Task to complete ▸
What is wanted is an exact copy of the lines from the top of the listing through the line containing "Task: Switch to the 图片水印 tab".

******

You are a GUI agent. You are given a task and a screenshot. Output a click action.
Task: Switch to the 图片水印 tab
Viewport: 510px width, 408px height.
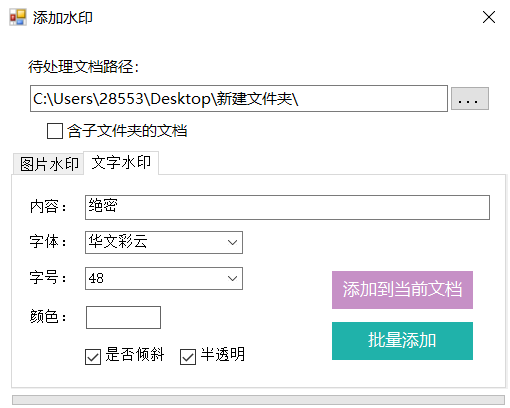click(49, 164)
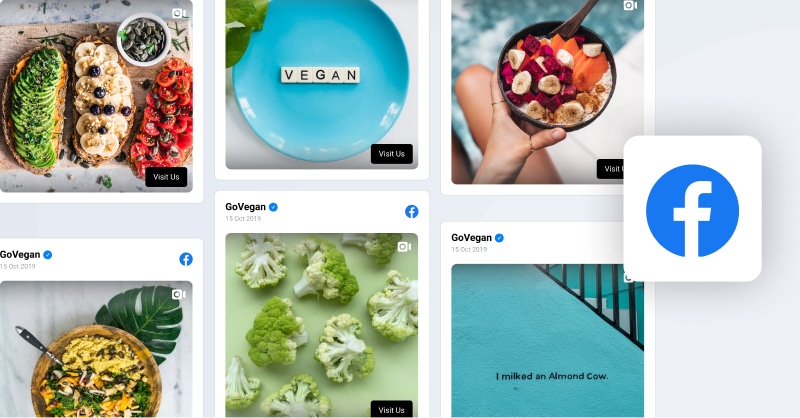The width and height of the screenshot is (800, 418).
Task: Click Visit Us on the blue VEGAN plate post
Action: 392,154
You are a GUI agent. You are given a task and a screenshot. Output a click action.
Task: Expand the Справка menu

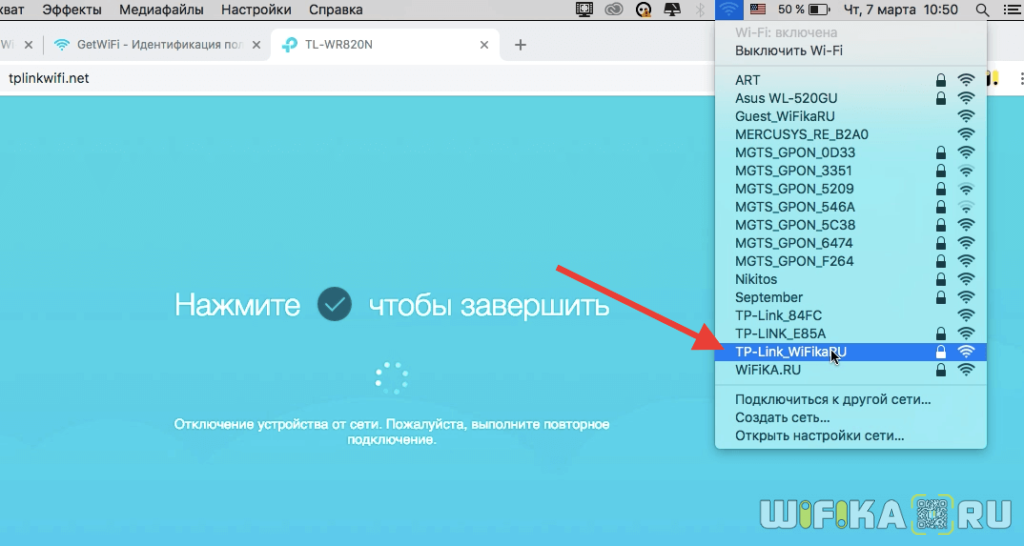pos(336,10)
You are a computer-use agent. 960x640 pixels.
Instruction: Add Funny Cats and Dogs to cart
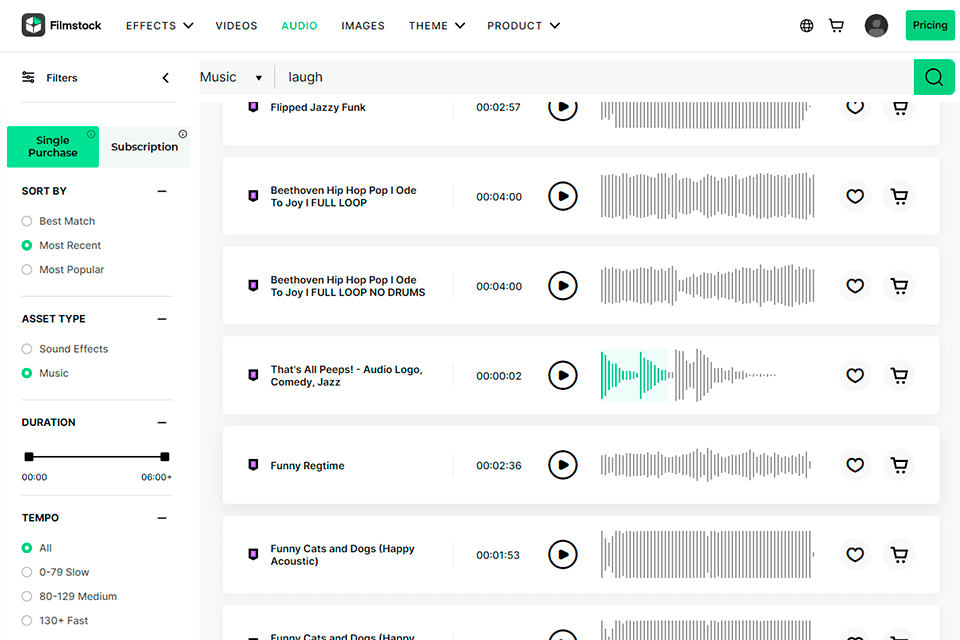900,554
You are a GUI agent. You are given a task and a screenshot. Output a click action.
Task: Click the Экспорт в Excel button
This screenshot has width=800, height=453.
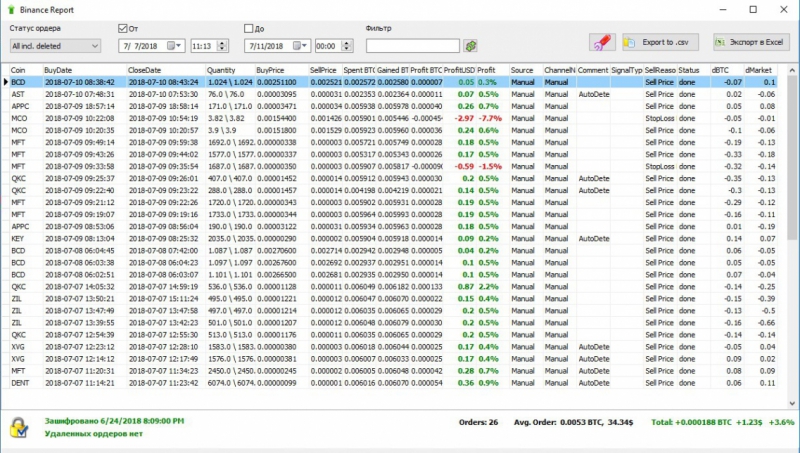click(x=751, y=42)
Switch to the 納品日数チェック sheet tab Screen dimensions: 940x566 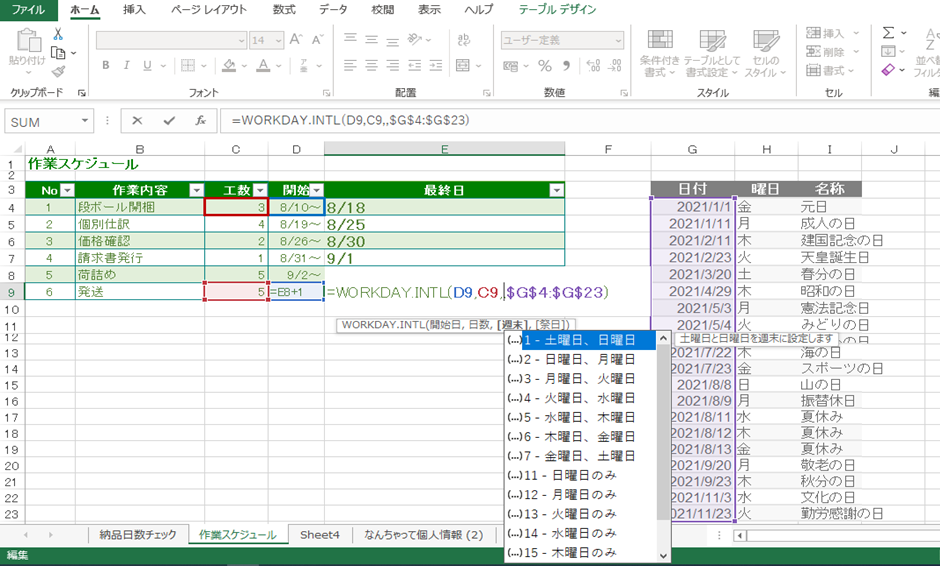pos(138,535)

******

Answer box ▸
You are a GUI agent. You are given a task and a screenshot. Output a click action.
Task: Switch to the 图片水印 tab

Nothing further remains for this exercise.